Purification of RNA from tissue samples

Frozen tissue samples originating from Brodmann area 9 (BA9) of the prefrontal cortex were obtained from the Stanley Medical Research Institute, and total RNA extractions were performed using the mirVANA miRNA Isolation Kit (Ambion, Austin, TX, USA). 300–500 mg sections of frozen tissue were added to 3 mL of chilled RNALaterICE (Ambion) and stored at −20°C for a minimum of 16 hours. To prepare samples for RNA purification, RNALaterICE was decanted, and the tissue sample lightly blotted to wick away excess RNALaterICE. Next, 3 mL of chilled mirVana lysis buffer was added to the tissue and the tissue homogenized with a PowerGen 35 handheld homogenizer (Thermo Fisher Scientific, Waltham, MA, USA). The mirVana miRNA isolation kit was used to purify total RNA from a 750 μL aliquot of lysate. Yield and purity were determined using a NanoDrop ND-1000 spectrophotometer.

Real-time quantitative PCR

Real-time qPCR was performed using the TaqMan^® (Applied Biosystems, Foster City, CA, USA) single tube human miRNA assay panel (Sanger miRBase v9.2). Multiplexed RT reactions were performed using the TaqMan^® MicroRNA Reverse Transcription Kit (Applied Biosystems). Compatible 8-plexed RT primer pools were selected as subsets of the manufacturer recommended 48-plexed RT pools (Applied Biosystems, Human Multiplex RT Pools 1–8 v1.0). For a 1X reaction, cDNA synthesis was performed in a solution (20 μL) containing 2.0 mM dNTPs (0.50 mM each), 200 U MultiScribe Reverse Transcriptase, 2 μL 10x RT Buffer, 5 U RNase Inhibitor, 0.35 μL nuclease-free water, 12 nM each stem-loop RT primer and 50 ng input RNA. Reactions were incubated in a PTC-200 Thermal Cycler (MJ Research, Waltham, MA, USA) in 96-well format for 30 min at 16°C, 30 min at 42°C, 5 min at 85°C, and then held at 4°C. Real-time PCR reactions were performed using TaqMan^® single tube microRNA assays (Applied Biosystems). Reactions were performed in solution (5 μL) containing 1.5 μL nuclease-free water, 2.5 μL TaqMan^® Universal PCR Master Mix (No AmpErase UNG), 0.25 μL assay-specific 20x probe/primer mix, and 0.75 μL RT product (1:20 dilution). Reactions were incubated in 384-well format at 95°C for 10 min, followed by 40 cycles of 95°C for 15 s and 60°C for 1 min. All reactions were carried out in quadruplicate using a 7900HT Real-Time PCR System (Applied Biosystems). Pipetting operations were performed using a JANUS^® Automated Workstation (Perkin Elmer) to ensure accuracy and reproducibility of relative expression data. For detailed information regarding selection of internal control genes for normalization, refer to Supplement 1.

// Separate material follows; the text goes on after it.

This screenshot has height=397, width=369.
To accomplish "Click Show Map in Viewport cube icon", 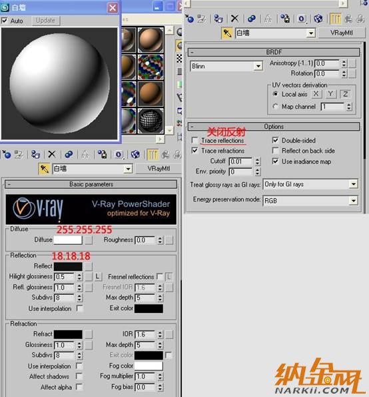I will point(318,19).
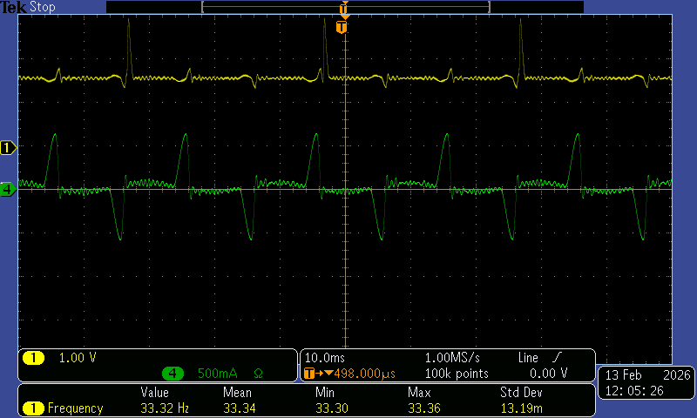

Technical validation of real-time qPCR approach

In order to assess the accuracy of our real-time qPCR results, retrospective expression analysis of 10 miRNAs in 7 samples was performed using a second miRNA quantification method. The FlexmiR v2 assay (Luminex, Austin, TX) employs oligonucleotide capture probes bound to magnetic beads impregnated with variable mixtures of two fluorescent dyes. Unmodified template hybridizes to beads in solution, and multiplexed detection occurs using a modified flow cytometer that recognizes 100 unique bead color signatures. Assays were performed using the FlexmiR v2 demo kit according to the manufacturer’s protocol. Absolute expression measures (as quantities plotted on a standard curve for qPCR and median fluorescence intensity for FlexmiR) were compared to generate the correlation coefficient.

Statistical analysis of miRNA expression

Three samples were removed from the statistical analysis due to poor RNA quality or yield following the RNA extraction, and one additional sample was excluded due to organic brain pathology. Statistical analysis was performed using 35, 33, and 33 samples from the schizophrenia, control, and bipolar groups, respectively. Because of concerns that sample covariates may have affected detected expression levels, Bayesian model averaging (BMA) was used to simultaneously assess the impact of these covariates as well as psychiatric diagnosis on miRNA expression profiles. BMA averages over many regression models, using weights equal to the estimated probability of those models, and achieves better predictive performance than use of a single statistical model (19). Because some covariates were missing for some samples, ten distinct imputations of covariates were created (20); missing miRNA expression values (35 total) were not imputed, and were left as missing. The analysis was performed with miRNA expression levels transformed to the log₂ scale. Refer to Supplement 1 for further details regarding the implementation of BMA.

Results

The superior sensitivity of TaqMan^® assays allows detection of miRNAs that are expressed at less than one copy per cell. Only 9 out of 435 assayed species produced a detection signal that was indistinguishable from background. However, when approaching the limit of detection, the standard deviation in measured expression values across technical replicates dramatically increases due to random sampling error. Therefore, quantitative analysis was restricted to 234 miRNAs and 18 snoRNAs that produced mean Ct values ≤ 34. A second technical approach, the FlexmiR v2 assay, was used for cross-platform evaluation of 10 miRNAs in 7 samples. Even though the FlexmiR method boasts a limit of detection as low as 200 amol, 2 of the 10 miRNAs that produced robust signal with qPCR were indistinguishable from background levels with FlexmiR. Measured expression levels of the 8 remaining miRNAs were highly concordant between the methods, with correlations ranging from 0.761 to 0.980 (Table S1 in Supplement 1). Notably, as the signal-to-background level declined with the FlexmiR assay, so too did the correlation coefficient in most cases. These data suggest that our method of choice achieves accurate and highly sensitive detection of miRNAs in comparison to other commercially available assays.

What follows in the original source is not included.